Tuesday, July 31, 2007

Ethanol: Dangerous, Delusional Bullshit

Ethanol is not just hype -- it's dangerous, delusional bullshit.

Ethanol doesn't burn cleaner than gasoline, nor is it cheaper. Our current ethanol production represents only 3.5 percent of our gasoline consumption -- yet it consumes twenty percent of the entire U.S. corn crop, causing the price of corn to double in the last two years and raising the threat of hunger in the Third World. And the increasing acreage devoted to corn for ethanol means less land for other staple crops, giving farmers in South America an incentive to carve fields out of tropical forests that help to cool the planet and stave off global warming.

So why bother? Because the whole point of corn ethanol is not to solve America's energy crisis, but to generate one of the great political boondoggles of our time. Corn is already the most subsidized crop in America, raking in a total of $51 billion in federal handouts between 1995 and 2005 -- twice as much as wheat subsidies and four times as much as soybeans. Ethanol itself is propped up by hefty subsidies, including a fifty-one-cent-per-gallon tax allowance for refiners. And a study by the International Institute for Sustainable Development found that ethanol subsidies amount to as much as $1.38 per gallon -- about half of ethanol's wholesale market price.

The ethanol boondoggle is largely a tribute to the political muscle of a single company: agribusiness giant Archer Daniels Midland (ADM).

Today, ADM is the leading producer of ethanol, supplying more than 1 billion gallons of the fuel additive last year. Ethanol is propped up by more than 200 tax breaks and subsidies worth at least $5.5 billion a year. And ADM continues to give back: Since 2000, the company has contributed $3.7 million to state and federal politicians.


From "Ethanol Scam: Ethanol Hurts the Environment And Is One of America's Biggest Political Boondoggles," in RollingStone Magazine


MP: The chart above shows the 5-year return on ADM stock (+200%, top blue line) vs. the S&P500 (+60%, bottom red line).


5 Comments:

At 7/31/2007 10:48 PM, Anonymous Anonymous said...

Quite correct but, someone has figured out how they can make money on this anyway.

 
At 8/01/2007 6:49 AM, Blogger holeydonut said...

I'm curious - historically, at what point do government subsidies get lifted?

Do subsidies become permanent in the sense that the market now expects the subsidized price and fails to accommodate an equilibrium price without subsidies?

 
At 8/01/2007 9:13 AM, Anonymous Anonymous said...

Subsidies get lifted when the beneficiaries can no longer pay the rent on their politicians. (Contrary to popular opinion, our politicians can't be bought, only rented.)

 
At 8/02/2007 7:34 AM, Blogger juandos said...

"Do subsidies become permanent in the sense that the market now expects the subsidized price and fails to accommodate an equilibrium price without subsidies?"...

Can you say, " war on poverty "?

Then there is that much ballyhood Ponzi Scheme called Social Security ...

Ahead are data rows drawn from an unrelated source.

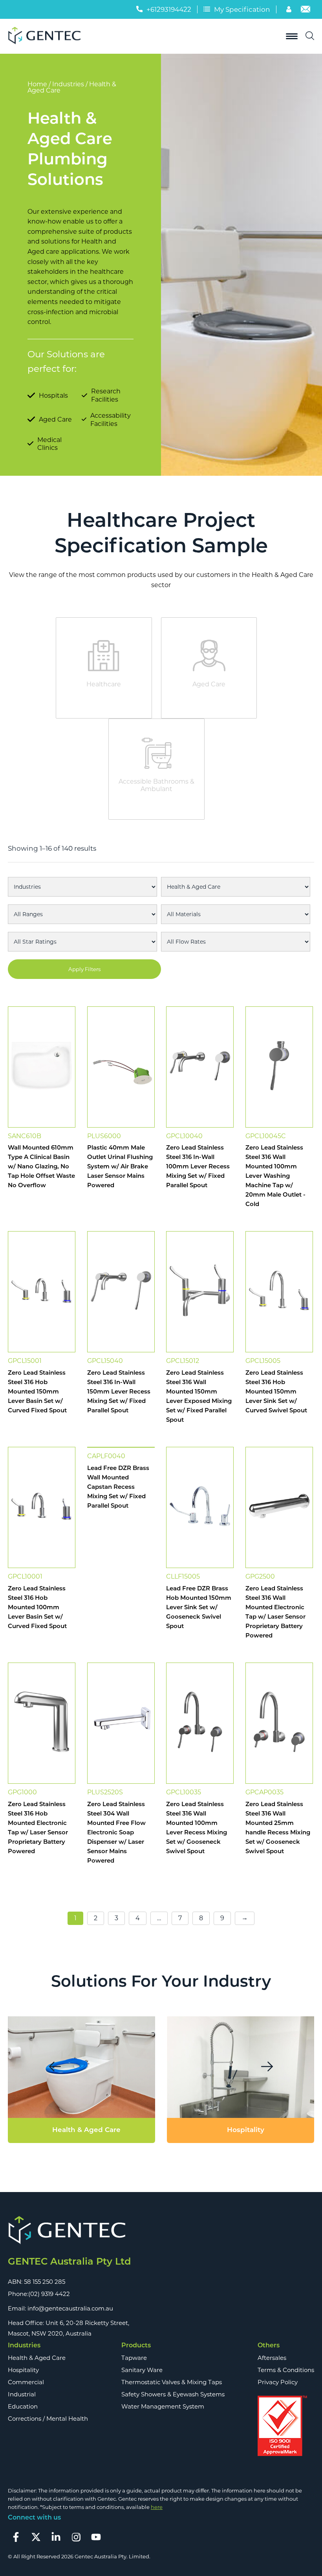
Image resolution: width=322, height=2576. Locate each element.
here (157, 2507)
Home (37, 84)
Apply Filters (84, 969)
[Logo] (47, 36)
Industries (68, 84)
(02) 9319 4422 (49, 2294)
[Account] (289, 10)
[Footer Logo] (69, 2231)
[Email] (305, 10)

Those subsidies haven't been lifted because voters like politicos can only be rented except the politicos are using YOUR money for the rent checks...

Obvious hat-tip to anonymous...

 
At 8/02/2007 8:07 AM, Anonymous Anonymous said...

Where does ethanol (aka grain alcohol or ethyl alcohol) come from? It is made by distilling any fermented brew, whereas ethyl alcohol boiling point is below both that of water and (dangerous) methyl alcohol. Ethanol is the alcohol that we drink in beer, wine, and cocktails.

It takes energy to create it during the distillation process. It is by no means a "free" and unlimited energy source. It requires a food substance with sugar and/or carbohydrates to create the fermented brew. The higher the sugar content of the crop, the more efficiently it can be brewed. Thus, sugar cane is a much better source than corn. It is true that by growing corn, we are also "growing" an energy source that is, in fact, replishable. However, to make ethanol a reasonable, cost-effective energy source, a vast amount of corn must be grown - far, far more than we can possibly can. Plus, corn is a major food source. It is either ethanaol or food, but not both at the same time in any viable economic scenario. It is far easier and better to reduce enerygy consumption than it is food consumption. Better to import energy than it is to import food.

Ethanol is but wishful thinking. It cannot work. We best find a much better new source of energy, such as hydrogen production - perhaps by tapping into an unlimited geothermal source, such as the Yellowstone caldera that can produce steam to drive turbines which can produce electricity so as to release hydrogen from water. And from that, power up fuel cells.

As for subsidies, consider the venture in developing SynFuel (oil from coal) during the 1970's. It still exists. It still reaps vast fortunes and government subsidies. And there is yet no SynFuel.